◆ **作成する内容**: エペソ書5章の本文のうち、「聖書:エペソ5章1節~21節」で始まり「しくない事である。それよりは、むしろ感謝をささげなさい。」までの部分を、一字も変えずに書き写してください。

◆ **文書本文**:
+ + + + +

聖書:エペソ5章1節~21節

1 こうして、あなたがたは、神に愛されている子供として、神にならう者になりなさい。
2 また愛のうちを歩きなさい。キリストもあなたがたを愛して下さって、わたしたちのために、ご自身を、神へのかんばしいかおりのささげ物、また、いけにえとしてささげられたのである。
3 また、不品行といろいろな汚れや貪欲などを、聖徒にふさわしく、あなたがたの間では、口にすることさえしてはならない。
4 また、卑しい言葉と愚かな話やみだらな冗談を避けなさい。これらは、よろしくない事である。それよりは、むしろ感謝をささげなさい。
5 あなたがたは、よく知っておかねばならない。すべて不品行な者、汚れたことをする者、貪欲な者、すなわち、偶像を礼拝する者は、キリストと神との国をつぐことができない。
6 あなたがたは、だれにも不誠実な言葉でだまされてはいけない。これらのことから、神の怒りは不従順の子らに下るのである。

+ + + + +

◆ **表示データ**:

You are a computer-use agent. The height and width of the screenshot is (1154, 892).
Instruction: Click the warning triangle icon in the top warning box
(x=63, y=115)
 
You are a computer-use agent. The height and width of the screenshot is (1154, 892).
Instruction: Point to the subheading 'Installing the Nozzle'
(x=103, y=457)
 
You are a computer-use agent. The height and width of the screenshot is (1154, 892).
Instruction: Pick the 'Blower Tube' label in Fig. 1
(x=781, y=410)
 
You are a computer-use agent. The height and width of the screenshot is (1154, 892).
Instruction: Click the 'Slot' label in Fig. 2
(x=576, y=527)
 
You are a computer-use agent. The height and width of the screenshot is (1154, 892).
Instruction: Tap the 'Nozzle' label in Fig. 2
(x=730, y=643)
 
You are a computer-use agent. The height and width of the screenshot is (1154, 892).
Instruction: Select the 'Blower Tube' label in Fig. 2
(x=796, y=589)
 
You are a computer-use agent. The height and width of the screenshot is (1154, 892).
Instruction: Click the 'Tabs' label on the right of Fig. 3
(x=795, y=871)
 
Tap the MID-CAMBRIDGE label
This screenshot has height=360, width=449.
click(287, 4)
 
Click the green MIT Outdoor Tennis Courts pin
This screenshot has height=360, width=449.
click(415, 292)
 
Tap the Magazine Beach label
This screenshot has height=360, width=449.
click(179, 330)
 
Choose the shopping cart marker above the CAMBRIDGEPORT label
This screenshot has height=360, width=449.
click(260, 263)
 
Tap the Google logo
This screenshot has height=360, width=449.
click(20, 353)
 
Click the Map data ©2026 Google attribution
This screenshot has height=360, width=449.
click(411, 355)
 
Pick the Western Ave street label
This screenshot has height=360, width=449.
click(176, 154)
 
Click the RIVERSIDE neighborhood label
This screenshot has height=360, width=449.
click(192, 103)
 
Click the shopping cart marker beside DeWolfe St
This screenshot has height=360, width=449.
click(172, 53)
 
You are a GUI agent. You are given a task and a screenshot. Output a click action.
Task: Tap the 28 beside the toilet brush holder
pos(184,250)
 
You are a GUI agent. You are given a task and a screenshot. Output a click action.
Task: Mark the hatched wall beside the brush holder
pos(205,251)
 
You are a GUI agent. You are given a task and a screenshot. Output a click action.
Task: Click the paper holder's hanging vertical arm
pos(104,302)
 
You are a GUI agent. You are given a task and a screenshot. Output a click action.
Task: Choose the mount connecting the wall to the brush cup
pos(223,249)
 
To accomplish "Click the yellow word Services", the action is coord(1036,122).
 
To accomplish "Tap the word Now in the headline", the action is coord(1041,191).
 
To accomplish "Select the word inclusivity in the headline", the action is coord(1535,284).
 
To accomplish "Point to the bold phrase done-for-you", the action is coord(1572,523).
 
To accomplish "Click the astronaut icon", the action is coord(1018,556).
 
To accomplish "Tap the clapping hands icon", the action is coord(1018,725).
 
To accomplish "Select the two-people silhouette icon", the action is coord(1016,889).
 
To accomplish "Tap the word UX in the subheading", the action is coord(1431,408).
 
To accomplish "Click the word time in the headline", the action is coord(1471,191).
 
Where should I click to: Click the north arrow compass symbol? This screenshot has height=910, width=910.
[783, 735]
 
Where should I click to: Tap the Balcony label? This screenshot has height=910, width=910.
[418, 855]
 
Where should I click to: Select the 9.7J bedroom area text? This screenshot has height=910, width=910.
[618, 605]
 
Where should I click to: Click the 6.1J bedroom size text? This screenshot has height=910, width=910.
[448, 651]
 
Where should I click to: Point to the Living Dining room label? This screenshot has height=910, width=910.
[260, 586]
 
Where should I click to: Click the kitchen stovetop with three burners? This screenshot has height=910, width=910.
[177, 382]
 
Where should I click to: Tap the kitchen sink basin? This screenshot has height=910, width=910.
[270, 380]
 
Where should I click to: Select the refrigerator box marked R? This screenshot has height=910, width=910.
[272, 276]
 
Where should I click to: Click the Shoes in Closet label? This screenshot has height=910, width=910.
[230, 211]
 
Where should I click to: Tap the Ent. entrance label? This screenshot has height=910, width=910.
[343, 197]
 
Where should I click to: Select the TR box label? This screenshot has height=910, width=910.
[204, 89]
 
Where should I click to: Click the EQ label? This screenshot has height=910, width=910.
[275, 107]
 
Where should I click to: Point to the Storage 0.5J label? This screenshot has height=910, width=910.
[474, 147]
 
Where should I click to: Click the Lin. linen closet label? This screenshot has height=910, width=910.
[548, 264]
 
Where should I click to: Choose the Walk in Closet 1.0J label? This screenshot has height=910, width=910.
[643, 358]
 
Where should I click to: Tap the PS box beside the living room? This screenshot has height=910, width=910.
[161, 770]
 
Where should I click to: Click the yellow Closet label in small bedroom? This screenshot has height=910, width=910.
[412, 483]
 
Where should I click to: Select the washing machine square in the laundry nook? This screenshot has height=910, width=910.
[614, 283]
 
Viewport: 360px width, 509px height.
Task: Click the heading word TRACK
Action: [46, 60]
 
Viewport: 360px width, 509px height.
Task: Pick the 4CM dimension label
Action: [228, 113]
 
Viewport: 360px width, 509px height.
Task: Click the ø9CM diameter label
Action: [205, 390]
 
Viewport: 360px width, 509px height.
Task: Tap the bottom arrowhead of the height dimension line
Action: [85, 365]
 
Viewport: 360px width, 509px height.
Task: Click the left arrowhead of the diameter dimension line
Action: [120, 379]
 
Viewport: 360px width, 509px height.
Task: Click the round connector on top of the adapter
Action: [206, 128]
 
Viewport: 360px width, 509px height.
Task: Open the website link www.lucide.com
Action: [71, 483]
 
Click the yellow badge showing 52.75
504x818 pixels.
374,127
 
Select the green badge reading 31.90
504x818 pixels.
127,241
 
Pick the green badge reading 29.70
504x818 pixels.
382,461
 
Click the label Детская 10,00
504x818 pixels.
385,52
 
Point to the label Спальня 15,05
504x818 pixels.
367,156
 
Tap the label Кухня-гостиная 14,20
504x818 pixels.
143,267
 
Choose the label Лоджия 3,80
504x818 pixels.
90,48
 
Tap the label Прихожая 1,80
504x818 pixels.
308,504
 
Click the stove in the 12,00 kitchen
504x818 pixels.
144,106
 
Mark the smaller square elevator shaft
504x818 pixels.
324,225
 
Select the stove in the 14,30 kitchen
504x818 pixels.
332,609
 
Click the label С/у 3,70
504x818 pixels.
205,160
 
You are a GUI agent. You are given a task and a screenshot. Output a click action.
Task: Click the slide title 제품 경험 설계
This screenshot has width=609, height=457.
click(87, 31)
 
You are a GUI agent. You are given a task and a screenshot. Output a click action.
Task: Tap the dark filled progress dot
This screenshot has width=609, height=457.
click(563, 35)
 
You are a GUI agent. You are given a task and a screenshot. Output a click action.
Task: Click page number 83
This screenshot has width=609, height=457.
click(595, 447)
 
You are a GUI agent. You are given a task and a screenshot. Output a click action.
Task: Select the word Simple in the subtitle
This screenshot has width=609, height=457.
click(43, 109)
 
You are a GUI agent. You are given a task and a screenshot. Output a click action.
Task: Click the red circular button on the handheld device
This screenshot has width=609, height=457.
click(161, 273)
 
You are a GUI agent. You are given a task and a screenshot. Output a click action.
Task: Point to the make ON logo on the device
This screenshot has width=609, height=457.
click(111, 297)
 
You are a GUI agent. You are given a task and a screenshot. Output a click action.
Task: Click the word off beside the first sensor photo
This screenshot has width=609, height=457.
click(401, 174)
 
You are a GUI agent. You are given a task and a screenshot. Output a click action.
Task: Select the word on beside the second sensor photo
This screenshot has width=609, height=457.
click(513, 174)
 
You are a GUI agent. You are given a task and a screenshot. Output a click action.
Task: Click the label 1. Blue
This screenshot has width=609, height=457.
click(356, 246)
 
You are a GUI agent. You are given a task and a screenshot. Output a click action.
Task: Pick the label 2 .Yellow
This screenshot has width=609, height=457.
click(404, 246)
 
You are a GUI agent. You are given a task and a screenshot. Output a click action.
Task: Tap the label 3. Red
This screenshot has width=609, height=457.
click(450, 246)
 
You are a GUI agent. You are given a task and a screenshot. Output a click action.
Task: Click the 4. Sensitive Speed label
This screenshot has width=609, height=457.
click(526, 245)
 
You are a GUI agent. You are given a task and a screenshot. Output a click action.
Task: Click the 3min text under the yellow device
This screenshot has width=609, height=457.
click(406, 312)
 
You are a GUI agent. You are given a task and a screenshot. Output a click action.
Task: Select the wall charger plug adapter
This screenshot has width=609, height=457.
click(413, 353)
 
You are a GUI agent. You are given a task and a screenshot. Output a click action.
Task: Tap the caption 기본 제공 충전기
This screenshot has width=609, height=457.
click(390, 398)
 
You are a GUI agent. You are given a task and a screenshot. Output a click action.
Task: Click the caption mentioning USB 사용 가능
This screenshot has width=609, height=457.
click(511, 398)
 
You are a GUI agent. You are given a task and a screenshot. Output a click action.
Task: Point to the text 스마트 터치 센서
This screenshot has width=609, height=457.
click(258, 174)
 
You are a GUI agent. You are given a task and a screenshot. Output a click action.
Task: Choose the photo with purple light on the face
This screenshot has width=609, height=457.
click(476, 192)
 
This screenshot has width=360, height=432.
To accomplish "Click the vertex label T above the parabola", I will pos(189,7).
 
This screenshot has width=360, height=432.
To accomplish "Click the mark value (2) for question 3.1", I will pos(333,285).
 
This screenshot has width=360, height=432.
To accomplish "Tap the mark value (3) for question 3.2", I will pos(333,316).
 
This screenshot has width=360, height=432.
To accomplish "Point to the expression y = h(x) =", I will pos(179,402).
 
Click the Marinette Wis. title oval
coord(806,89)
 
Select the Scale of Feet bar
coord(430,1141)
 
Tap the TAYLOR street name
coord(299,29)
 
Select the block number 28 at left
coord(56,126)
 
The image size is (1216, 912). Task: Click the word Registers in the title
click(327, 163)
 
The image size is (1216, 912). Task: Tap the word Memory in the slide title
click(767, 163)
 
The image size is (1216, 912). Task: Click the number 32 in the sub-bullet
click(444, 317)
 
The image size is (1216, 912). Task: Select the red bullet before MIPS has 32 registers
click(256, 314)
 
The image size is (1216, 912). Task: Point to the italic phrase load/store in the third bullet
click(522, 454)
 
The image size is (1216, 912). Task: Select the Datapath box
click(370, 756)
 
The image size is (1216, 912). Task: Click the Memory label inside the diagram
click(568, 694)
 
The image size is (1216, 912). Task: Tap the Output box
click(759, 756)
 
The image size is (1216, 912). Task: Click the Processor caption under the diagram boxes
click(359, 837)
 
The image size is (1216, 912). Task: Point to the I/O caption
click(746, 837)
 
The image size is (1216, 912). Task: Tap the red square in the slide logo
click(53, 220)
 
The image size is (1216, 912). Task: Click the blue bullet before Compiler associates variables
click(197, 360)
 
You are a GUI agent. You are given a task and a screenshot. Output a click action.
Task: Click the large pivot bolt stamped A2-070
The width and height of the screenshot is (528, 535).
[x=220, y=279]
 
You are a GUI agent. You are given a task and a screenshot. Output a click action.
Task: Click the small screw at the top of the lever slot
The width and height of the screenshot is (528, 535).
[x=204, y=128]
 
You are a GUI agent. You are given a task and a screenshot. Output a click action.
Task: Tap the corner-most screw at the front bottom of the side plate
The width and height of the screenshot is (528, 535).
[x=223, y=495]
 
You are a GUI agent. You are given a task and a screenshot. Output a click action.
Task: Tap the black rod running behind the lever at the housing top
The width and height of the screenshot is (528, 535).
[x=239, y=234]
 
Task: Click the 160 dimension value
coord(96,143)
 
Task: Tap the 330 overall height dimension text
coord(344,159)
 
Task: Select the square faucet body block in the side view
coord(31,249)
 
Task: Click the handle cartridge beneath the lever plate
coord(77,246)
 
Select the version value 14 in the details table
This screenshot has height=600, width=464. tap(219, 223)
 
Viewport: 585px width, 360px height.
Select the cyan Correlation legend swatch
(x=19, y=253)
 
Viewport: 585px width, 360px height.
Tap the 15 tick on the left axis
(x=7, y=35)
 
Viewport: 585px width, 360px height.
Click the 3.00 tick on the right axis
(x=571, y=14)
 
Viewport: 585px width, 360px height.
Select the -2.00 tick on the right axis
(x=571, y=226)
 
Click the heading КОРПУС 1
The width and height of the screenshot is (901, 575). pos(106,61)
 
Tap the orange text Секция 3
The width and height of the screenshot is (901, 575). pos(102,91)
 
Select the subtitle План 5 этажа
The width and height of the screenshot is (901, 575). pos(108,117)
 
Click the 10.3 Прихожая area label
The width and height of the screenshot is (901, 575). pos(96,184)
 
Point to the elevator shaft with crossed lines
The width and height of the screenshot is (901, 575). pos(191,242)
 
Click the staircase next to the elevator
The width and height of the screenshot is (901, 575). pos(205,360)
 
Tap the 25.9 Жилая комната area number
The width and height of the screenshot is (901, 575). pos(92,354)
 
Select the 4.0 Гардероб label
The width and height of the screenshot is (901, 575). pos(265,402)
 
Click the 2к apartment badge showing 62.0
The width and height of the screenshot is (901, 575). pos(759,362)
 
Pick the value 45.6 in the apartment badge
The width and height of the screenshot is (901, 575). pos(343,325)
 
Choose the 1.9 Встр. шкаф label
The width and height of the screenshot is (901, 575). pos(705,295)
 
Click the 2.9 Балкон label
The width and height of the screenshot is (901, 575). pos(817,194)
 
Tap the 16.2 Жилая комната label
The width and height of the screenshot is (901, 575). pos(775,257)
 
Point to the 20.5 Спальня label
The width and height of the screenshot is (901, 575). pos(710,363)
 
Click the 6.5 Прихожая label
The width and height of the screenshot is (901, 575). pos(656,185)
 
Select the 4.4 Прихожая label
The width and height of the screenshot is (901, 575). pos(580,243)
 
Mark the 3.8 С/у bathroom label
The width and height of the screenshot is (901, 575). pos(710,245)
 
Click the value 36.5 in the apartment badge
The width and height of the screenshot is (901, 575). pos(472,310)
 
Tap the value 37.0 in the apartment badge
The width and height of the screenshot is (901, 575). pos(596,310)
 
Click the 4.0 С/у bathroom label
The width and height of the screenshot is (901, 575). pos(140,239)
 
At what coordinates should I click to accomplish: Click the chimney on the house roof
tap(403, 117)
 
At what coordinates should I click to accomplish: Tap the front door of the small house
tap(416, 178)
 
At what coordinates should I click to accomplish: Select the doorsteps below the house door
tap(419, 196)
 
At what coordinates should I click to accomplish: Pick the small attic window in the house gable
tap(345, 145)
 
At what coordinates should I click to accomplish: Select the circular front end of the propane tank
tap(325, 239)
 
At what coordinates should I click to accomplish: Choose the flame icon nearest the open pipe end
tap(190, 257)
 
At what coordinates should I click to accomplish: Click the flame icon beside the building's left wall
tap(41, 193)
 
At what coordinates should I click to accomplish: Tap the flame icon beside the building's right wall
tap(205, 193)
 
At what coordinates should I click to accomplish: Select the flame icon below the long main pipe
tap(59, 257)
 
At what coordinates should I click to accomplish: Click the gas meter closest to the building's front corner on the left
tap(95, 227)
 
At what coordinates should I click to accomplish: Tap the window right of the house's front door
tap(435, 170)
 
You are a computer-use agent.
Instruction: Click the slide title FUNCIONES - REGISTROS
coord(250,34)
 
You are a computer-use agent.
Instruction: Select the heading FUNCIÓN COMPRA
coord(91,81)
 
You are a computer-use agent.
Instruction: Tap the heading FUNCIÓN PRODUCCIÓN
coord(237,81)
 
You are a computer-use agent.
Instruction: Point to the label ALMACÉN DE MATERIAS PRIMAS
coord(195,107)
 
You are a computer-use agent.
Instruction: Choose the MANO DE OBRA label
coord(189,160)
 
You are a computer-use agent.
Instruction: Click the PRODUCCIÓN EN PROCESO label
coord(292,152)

+ + + + +

◆ **完成した解答**:
聖書:エペソ5章1節~21節

1 こうして、あなたがたは、神に愛されている子供として、神にならう者になりなさい。
2 また愛のうちを歩きなさい。キリストもあなたがたを愛して下さって、わたしたちのために、ご自身を、神へのかんばしいかおりのささげ物、また、いけにえとしてささげられたのである。
3 また、不品行といろいろな汚れや貪欲などを、聖徒にふさわしく、あなたがたの間では、口にすることさえしてはならない。
4 また、卑しい言葉と愚かな話やみだらな冗談を避けなさい。これらは、よろしくない事である。それよりは、むしろ感謝をささげなさい。